There is no hesitation here, and this sucks the viewer in faster. This is important because complacency is a necessary element for the work.

Stephen Kalusa had the most fully developed work of the show with his milky Plexiglas presentations of famous creative-types. These works are inherently museum-like presentations that engage history in an incomplete, muddled way.

His faces, such as Samuel Beckett (on view in this show), Hermann Hesse and Rainer Maria-Rilke explore the romanticism of the past that haunts Western Civilization's present pursuits.

Each head looms up spectrally as if to say, "you know, Germany was a pretty great place for all sorts of ideas, not just fascist oversimplifications and outright lies." The world judges Germany by a backlash movement and not its true thinkers.

Leibig's biblical themes: America, meet the four horsemen?

Helge Leibig's work goes back to the Middle Ages and one must ask: "Is this a future apocalypse, or a past one?"

With repeated images of the four horsemen of the apocalypse, I kept thinking: These supposedly tense times are pretty good compared to the Dark Ages.

For example, September 11 was a minor event compared to the hell on earth caused by the bubonic plague.

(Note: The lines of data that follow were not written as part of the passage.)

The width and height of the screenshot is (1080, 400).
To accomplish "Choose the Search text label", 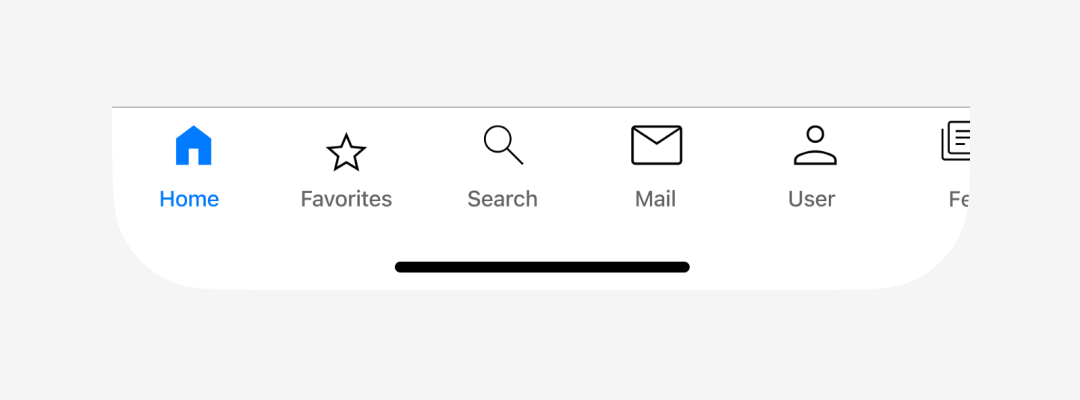I will (502, 199).
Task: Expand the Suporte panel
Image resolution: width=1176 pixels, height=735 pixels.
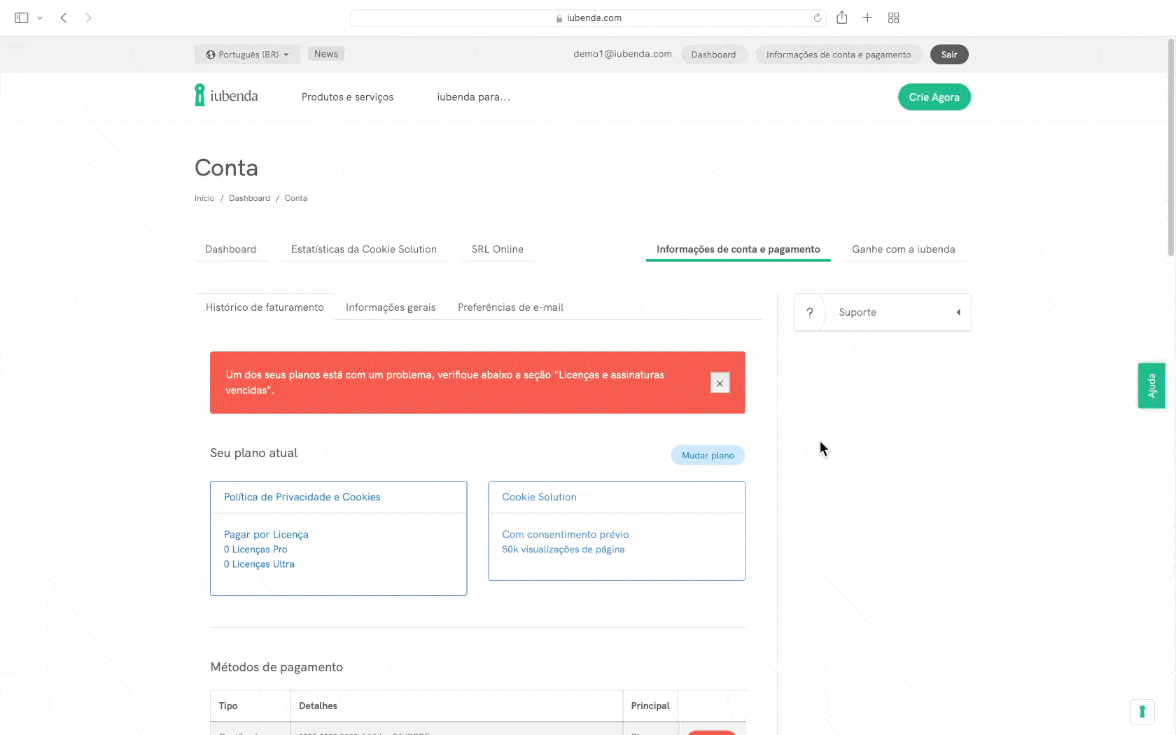Action: pos(882,312)
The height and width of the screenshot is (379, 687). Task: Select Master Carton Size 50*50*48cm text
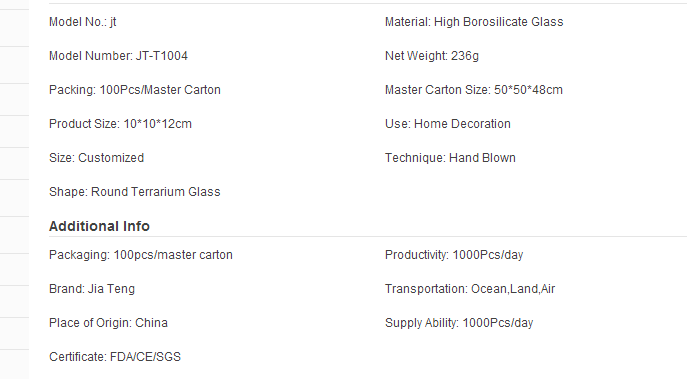click(474, 90)
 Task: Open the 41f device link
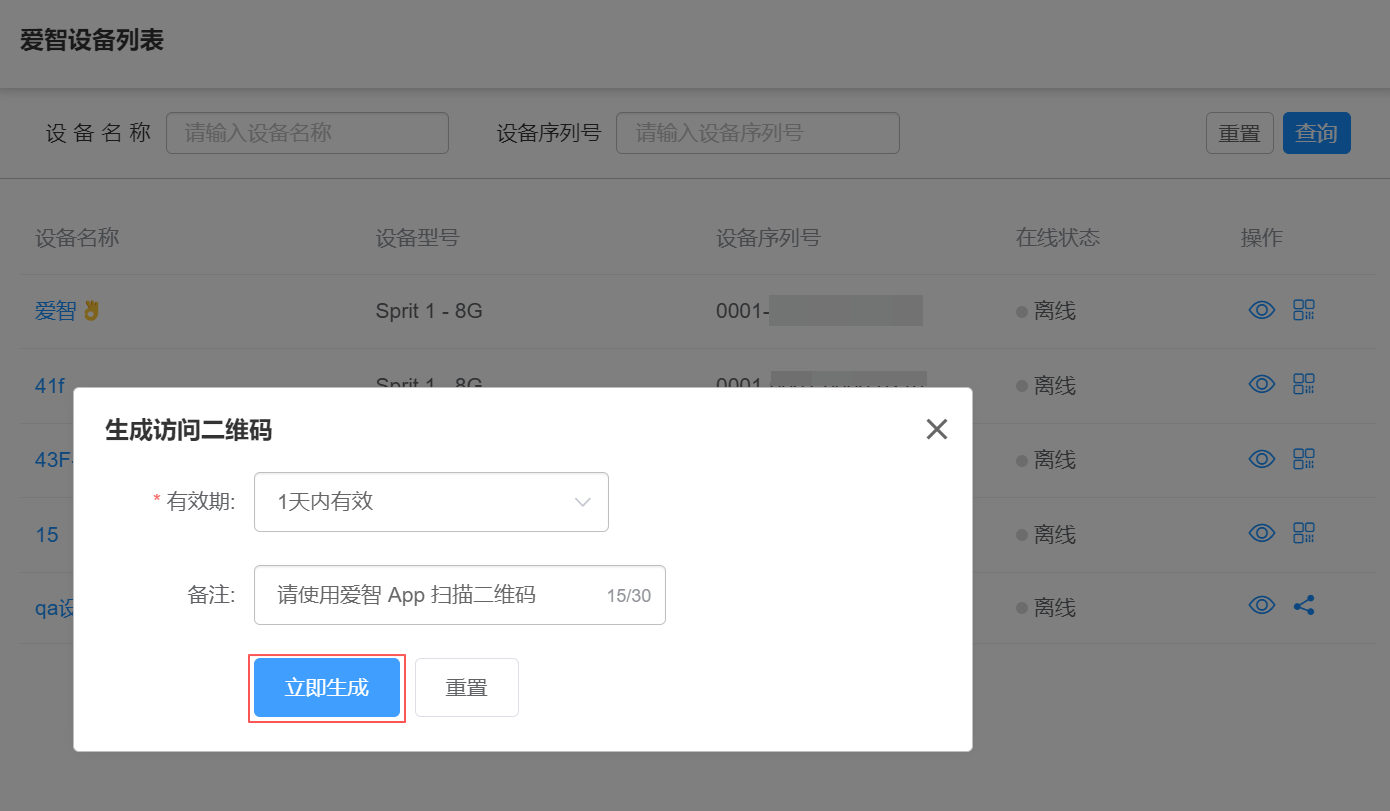coord(49,384)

I'm not certain how Leibig's works will go over in America. We have the historical attention span of goldfish and somehow we feel like gothic apocalyptic imagery simply does not apply to us. Instead we have Andy Warhol and Jackson Pollock as our two horsemen of the American art apocalypse. I prefer some of Leibig's earlier, more open-ended imagery (not on view) to these allegorical, biblical themes.

What Portland can take from this exhibit is the palpable historic urgency that fuels all three of these artists. Except for the internment of Japanese Americans, Portland lacks the historical Catch-22 of progressive Germany.

Still, Portland as a city remembers the more subtle sins of the 20th century, like unsustainable growth, endless strip malls, freeway commuter gridlock and a "pave and forget it" approach to the environment. Portland has a progressive maturity that must give Europeans at least some hope for our adolescent country.

In the end, Germany has serious demons. We Portlanders have nothing but challenges and opportunities, and that is reflected in our preoccupations. We could do well to adopt some of Berlin's legendary ambitious openness, though. This show sets the tone for more to come.